De son côté, le président Maduro a appelé la population à la « résistance active » contre les attaques fomentées, selon lui, « par les Etats-Unis » contre le système électrique du pays afin de préparer une intervention militaire. « Je lance un appel à tous les pouvoirs, sociaux, populaires », a lancé M. Maduro dans une allocution à la télévision nationale, citant notamment les « colectivos », qui désignent aussi bien les groupes de citoyens menant des œuvres sociales que des formations violentes, agissant en milice.

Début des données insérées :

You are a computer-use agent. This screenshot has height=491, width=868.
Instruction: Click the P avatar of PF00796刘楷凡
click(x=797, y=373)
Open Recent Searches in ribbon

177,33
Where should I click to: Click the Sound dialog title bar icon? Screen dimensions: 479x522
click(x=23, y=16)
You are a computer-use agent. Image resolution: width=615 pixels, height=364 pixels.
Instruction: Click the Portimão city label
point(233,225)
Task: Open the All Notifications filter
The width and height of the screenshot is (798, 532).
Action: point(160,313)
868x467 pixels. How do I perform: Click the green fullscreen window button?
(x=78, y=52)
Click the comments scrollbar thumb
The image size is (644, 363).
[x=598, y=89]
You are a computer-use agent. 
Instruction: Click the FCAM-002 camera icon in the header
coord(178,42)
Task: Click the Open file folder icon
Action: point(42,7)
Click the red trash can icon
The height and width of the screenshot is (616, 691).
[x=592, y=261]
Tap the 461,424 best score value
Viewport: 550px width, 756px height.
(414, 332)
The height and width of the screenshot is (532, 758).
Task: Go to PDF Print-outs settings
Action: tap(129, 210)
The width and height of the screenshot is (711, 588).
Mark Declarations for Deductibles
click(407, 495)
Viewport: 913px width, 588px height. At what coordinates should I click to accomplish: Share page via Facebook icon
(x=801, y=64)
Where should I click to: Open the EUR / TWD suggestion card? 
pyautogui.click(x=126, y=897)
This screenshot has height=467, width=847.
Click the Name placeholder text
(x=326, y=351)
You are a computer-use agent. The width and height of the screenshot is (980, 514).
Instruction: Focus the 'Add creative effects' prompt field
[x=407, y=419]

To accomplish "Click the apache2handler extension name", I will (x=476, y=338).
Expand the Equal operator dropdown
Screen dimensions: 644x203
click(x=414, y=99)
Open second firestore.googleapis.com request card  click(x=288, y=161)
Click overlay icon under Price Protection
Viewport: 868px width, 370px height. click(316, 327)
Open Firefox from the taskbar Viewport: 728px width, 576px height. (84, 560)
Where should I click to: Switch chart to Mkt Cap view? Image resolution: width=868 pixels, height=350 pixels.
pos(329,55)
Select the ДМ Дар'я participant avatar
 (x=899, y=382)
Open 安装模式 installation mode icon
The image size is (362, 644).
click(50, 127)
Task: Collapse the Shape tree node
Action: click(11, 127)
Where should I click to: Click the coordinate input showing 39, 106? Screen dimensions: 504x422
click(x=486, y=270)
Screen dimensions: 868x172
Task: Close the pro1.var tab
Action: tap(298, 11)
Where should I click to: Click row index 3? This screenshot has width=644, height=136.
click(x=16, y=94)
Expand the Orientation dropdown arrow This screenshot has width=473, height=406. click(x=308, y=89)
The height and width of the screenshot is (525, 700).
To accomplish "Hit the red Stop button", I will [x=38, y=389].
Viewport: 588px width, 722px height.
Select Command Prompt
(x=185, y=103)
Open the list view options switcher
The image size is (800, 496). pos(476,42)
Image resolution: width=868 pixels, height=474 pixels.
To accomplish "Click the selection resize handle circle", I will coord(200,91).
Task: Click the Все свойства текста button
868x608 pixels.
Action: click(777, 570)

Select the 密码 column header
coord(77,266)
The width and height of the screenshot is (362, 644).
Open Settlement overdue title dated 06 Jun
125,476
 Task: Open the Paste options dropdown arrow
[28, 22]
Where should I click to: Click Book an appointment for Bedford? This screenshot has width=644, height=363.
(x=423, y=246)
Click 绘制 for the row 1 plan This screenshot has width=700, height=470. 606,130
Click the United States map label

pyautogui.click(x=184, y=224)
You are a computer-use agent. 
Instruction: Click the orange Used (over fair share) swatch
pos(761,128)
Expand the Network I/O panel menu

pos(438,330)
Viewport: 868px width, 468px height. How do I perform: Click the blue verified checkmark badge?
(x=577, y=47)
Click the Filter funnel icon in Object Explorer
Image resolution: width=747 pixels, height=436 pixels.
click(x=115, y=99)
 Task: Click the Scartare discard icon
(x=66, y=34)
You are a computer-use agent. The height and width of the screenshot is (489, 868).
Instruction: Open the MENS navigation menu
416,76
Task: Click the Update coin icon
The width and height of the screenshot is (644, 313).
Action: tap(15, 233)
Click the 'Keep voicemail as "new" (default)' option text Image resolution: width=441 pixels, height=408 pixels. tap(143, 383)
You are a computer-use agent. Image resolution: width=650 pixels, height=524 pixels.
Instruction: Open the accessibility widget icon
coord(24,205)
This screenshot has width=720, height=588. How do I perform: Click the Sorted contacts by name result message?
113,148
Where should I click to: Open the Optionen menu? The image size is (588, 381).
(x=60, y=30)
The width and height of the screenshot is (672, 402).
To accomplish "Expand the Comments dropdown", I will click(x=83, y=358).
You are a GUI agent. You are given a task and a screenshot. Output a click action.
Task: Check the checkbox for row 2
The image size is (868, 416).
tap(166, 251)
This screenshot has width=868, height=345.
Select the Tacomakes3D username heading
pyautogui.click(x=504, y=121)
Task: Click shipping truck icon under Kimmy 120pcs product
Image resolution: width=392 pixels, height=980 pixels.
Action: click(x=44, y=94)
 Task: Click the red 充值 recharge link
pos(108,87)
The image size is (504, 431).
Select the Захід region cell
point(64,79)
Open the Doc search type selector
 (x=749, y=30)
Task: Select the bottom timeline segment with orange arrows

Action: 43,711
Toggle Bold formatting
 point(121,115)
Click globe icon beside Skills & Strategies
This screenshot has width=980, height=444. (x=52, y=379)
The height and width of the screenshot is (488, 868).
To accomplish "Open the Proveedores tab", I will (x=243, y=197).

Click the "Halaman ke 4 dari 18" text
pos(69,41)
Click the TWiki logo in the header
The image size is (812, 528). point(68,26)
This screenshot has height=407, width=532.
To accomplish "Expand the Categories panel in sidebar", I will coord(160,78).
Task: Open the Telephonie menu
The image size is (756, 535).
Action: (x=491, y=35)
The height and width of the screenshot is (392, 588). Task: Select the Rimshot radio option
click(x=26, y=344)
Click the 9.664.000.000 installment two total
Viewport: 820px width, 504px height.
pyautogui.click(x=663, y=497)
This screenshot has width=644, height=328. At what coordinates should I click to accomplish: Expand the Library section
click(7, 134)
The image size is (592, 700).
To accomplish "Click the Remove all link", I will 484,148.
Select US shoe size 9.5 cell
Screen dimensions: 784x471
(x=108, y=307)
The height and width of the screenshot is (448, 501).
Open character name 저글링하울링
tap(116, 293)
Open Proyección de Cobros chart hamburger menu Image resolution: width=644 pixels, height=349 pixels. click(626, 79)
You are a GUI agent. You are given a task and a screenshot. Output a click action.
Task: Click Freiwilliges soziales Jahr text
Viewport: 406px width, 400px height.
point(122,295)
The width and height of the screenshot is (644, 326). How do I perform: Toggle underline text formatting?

Pour M. Maduro, les attaques contre le système électrique masquent une volonté des Etats-Unis de « désespérer » la population, afin de tenter de faire entrer de force l’aide humanitaire qu’il avait repoussée et de justifier une intervention militaire américaine déguisée.

En réponse, le secrétaire d’Etat américain, Mike Pompeo, a assuré que Washington n’était en rien responsable de la panne d’électricité, qu’il attribue à l’incurie du régime. Il a annoncé que les Etats-Unis allaient retirer tout le personnel diplomatique encore présent dans leur ambassade à Caracas : « Cette décision reflète la dégradation de la situation au Venezuela ainsi que le constat selon lequel la présence de personnel diplomatique à l’ambassade américaine est devenue une contrainte pour la politique des Etats-Unis. » M. Pompeo a également critiqué « le rôle central de Cuba et de la Russie » pour « saper les rêves démocratiques et le bien-être des Vénézuéliens ».

Un pays à l’arrêt

Malgré le retour progressif du courant dans plusieurs quartiers de Caracas, la situation reste chaotique pour la population : se procurer de l’eau et de la nourriture à un prix abordable est devenu une gageure. Tout se négocie désormais en dollars, et ce jusque dans les moindres recoins du pays.

Des Vénezueliens marchent sur une autoroute, transportant des conteneurs d’eau recueillie dans un égout, à Caracas, le 11 mars 2019. / CARLOS GARCIA RAWLINS / REUTERS

Le président socialiste a décrété une nouvelle journée chômée mardi pour les administrations et les écoles, faute de transports publics. Le pays qui sortait à peine des vacances de carnaval est à l’arrêt depuis vendredi matin.

Selon des associations, la panne a déjà provoqué la mort d’au moins quinze patients dans les hôpitaux – dont très peu sont équipés de générateurs en état de marche – mais, en l’absence de bilan officiel et de moyens de communication, il est impossible de savoir ce qui se passe exactement dans le pays.